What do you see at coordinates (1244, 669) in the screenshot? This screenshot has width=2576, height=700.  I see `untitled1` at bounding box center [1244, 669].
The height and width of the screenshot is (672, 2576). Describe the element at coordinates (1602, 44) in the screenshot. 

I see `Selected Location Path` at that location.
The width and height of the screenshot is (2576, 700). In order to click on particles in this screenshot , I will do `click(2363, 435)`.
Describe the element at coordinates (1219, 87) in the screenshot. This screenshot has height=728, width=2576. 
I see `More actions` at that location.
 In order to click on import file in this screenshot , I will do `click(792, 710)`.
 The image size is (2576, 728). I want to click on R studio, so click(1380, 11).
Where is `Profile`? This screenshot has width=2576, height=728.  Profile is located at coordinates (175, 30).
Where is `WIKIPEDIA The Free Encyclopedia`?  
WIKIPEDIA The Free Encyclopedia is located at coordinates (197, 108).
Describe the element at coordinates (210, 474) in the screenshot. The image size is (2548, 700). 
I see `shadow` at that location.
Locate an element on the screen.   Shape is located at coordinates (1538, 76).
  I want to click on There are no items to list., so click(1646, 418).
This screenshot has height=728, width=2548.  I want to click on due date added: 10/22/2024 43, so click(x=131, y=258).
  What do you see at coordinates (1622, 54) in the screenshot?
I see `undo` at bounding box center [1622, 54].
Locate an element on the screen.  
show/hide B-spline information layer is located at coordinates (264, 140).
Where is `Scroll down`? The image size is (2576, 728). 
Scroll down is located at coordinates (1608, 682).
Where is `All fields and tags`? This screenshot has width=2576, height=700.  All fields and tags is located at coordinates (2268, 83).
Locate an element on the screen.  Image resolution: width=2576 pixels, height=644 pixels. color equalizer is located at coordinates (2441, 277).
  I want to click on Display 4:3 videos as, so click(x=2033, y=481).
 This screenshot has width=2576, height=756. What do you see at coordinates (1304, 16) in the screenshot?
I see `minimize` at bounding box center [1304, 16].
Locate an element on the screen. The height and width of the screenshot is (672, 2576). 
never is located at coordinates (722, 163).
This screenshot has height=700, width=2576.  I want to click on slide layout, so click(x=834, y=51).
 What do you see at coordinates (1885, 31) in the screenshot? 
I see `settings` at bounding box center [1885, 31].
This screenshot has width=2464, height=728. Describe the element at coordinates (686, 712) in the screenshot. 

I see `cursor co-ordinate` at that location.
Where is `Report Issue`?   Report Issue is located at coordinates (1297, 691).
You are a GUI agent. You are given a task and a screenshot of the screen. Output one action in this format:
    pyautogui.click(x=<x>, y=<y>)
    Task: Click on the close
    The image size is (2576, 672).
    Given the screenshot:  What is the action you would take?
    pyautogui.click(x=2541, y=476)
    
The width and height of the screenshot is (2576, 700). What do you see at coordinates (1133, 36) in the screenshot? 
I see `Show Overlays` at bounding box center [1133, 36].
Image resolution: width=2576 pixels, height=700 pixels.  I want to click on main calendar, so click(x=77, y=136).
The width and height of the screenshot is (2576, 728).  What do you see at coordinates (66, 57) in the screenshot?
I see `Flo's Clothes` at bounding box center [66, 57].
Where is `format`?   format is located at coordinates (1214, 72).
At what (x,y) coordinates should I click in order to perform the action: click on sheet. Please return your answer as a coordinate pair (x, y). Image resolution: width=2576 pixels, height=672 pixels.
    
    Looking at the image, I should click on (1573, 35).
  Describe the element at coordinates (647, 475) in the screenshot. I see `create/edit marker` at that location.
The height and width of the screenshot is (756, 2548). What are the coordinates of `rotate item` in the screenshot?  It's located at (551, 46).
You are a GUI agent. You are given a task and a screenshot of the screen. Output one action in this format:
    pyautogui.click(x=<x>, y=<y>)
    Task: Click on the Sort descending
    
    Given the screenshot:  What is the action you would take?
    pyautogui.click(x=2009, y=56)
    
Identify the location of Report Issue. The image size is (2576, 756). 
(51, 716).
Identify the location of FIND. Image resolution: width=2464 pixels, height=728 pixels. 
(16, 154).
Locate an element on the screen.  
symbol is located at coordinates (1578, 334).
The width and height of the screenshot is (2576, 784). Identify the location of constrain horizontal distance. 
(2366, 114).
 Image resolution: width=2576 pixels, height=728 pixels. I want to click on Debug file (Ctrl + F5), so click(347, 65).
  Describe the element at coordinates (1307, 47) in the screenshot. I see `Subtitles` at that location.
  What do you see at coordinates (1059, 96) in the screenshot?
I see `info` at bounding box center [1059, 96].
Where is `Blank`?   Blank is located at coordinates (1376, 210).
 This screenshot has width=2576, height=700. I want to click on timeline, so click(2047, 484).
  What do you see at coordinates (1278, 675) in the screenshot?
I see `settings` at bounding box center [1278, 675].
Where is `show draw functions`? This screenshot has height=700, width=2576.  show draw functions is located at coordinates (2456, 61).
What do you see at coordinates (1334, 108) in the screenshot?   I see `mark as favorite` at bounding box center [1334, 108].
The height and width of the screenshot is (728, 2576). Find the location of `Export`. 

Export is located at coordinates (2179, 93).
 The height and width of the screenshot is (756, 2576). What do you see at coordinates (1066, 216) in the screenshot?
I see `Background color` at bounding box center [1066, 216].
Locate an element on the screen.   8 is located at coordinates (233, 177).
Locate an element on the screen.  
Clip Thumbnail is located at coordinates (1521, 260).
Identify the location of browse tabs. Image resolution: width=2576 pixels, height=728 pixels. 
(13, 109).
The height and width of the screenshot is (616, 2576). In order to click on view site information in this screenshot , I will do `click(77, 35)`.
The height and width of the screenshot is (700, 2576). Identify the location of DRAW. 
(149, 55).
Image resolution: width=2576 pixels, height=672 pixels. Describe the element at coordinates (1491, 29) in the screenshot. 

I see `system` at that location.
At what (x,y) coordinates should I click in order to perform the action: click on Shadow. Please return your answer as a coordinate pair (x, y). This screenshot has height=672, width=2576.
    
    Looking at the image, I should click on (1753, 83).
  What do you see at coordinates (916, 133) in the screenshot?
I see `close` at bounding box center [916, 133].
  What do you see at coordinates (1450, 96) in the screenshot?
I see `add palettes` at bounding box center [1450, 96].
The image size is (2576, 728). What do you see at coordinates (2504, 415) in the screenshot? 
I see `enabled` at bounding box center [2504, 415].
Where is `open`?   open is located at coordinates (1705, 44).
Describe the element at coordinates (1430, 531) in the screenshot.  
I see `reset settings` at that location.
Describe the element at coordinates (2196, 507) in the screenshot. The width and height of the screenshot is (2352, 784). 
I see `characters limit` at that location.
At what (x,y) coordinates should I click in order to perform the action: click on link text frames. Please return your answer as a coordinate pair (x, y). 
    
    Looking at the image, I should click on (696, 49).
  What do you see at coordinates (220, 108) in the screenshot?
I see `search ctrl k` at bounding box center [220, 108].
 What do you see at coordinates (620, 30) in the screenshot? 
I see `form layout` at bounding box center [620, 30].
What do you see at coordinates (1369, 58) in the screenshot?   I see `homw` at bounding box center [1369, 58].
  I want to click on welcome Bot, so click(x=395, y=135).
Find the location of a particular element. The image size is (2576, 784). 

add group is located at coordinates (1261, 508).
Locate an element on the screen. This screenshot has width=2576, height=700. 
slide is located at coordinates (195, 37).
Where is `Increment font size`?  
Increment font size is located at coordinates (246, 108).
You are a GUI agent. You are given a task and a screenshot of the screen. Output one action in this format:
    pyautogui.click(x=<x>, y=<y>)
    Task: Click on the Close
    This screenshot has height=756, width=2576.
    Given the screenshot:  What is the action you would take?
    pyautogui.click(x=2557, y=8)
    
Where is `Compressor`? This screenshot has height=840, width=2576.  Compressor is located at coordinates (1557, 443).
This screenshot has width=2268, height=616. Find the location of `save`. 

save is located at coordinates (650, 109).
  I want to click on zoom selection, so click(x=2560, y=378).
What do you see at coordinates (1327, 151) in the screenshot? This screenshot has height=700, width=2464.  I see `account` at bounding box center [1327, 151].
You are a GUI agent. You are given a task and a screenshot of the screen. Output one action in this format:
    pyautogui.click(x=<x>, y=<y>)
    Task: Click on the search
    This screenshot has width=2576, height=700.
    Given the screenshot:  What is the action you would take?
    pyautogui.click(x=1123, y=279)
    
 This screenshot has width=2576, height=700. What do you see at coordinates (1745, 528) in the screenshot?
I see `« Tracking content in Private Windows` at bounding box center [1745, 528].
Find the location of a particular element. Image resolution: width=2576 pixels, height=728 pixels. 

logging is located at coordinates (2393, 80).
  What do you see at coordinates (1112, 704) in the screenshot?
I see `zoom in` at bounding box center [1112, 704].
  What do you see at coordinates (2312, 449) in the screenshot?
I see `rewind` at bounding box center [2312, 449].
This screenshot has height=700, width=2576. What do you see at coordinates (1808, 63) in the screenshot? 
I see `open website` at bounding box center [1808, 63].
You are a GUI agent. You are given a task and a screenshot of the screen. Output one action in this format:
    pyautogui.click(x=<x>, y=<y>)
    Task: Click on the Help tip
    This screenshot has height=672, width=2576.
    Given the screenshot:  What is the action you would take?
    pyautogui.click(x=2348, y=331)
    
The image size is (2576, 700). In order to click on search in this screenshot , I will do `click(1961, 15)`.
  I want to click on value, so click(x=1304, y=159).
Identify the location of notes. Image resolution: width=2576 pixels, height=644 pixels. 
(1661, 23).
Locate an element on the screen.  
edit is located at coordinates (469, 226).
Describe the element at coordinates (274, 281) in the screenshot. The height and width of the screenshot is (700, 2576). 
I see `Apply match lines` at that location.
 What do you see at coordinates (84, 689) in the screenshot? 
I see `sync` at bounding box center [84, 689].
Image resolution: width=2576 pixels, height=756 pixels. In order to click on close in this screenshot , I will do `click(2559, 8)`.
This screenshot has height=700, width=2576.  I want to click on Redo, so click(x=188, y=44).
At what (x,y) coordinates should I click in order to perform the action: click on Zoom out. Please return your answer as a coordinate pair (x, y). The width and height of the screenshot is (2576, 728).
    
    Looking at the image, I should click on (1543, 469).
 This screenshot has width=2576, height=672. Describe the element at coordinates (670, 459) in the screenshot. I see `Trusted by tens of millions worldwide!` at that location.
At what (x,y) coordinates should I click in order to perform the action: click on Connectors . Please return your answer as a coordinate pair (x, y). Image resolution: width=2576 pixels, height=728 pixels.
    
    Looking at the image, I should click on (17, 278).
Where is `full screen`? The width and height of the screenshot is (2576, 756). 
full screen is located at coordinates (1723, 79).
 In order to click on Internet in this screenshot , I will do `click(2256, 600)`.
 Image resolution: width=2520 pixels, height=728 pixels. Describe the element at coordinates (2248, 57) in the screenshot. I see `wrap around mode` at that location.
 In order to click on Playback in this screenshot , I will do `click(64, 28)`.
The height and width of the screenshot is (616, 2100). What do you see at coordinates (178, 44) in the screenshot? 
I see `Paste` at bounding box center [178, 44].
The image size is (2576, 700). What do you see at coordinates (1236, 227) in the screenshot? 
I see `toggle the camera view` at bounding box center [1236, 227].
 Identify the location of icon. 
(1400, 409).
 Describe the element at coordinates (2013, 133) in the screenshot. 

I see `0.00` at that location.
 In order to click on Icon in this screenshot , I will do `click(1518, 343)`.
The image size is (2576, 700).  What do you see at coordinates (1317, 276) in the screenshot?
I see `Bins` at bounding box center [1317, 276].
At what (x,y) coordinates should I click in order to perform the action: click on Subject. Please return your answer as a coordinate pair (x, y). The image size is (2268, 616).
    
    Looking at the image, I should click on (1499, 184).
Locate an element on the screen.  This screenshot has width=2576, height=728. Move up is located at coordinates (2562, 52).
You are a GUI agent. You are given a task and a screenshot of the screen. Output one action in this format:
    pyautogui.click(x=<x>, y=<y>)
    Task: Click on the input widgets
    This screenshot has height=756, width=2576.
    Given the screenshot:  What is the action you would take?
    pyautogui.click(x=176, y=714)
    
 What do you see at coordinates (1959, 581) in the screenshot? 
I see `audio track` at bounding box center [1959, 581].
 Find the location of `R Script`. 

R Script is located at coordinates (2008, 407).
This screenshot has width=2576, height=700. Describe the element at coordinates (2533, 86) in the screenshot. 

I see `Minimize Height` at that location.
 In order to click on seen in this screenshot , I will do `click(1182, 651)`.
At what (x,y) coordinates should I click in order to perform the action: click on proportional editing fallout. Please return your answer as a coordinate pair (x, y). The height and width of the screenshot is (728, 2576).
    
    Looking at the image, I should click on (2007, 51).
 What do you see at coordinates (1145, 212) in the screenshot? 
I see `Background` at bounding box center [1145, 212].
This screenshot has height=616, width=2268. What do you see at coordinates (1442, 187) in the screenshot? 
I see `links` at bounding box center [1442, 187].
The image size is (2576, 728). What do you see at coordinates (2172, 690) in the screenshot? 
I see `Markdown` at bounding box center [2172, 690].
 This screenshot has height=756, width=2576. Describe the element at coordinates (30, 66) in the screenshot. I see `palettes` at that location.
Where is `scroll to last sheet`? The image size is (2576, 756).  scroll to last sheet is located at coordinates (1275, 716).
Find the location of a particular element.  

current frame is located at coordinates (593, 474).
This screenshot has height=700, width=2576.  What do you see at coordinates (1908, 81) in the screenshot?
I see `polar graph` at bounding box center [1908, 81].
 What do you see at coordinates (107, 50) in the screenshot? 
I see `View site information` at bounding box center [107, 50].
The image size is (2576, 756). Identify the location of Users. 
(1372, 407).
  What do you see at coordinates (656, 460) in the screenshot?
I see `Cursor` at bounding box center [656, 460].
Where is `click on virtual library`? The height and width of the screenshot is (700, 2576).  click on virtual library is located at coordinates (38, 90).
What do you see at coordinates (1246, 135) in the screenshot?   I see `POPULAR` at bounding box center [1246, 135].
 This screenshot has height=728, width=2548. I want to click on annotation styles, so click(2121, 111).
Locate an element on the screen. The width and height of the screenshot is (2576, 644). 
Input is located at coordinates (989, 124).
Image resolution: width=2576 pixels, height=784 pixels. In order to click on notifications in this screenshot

> _The problem_:
Give the rows from the line with "The width and height of the screenshot is (2576, 700). What" to the line with "coordinates (1214, 72)." as a Markdown table with columns Row and Line, numbering each row and leaving out blank lines.

> _Reply_:
| Row | Line |
|---|---|
| 1 | The width and height of the screenshot is (2576, 700). What do you see at coordinates (1133, 36) in the screenshot?  |
| 2 | I see `Show Overlays` at bounding box center [1133, 36]. |
| 3 | Image resolution: width=2576 pixels, height=700 pixels.  I want to click on main calendar, so click(x=77, y=136). |
| 4 | The width and height of the screenshot is (2576, 728).  What do you see at coordinates (66, 57) in the screenshot? |
| 5 | I see `Flo's Clothes` at bounding box center [66, 57]. |
| 6 | Where is `format`?   format is located at coordinates (1214, 72). |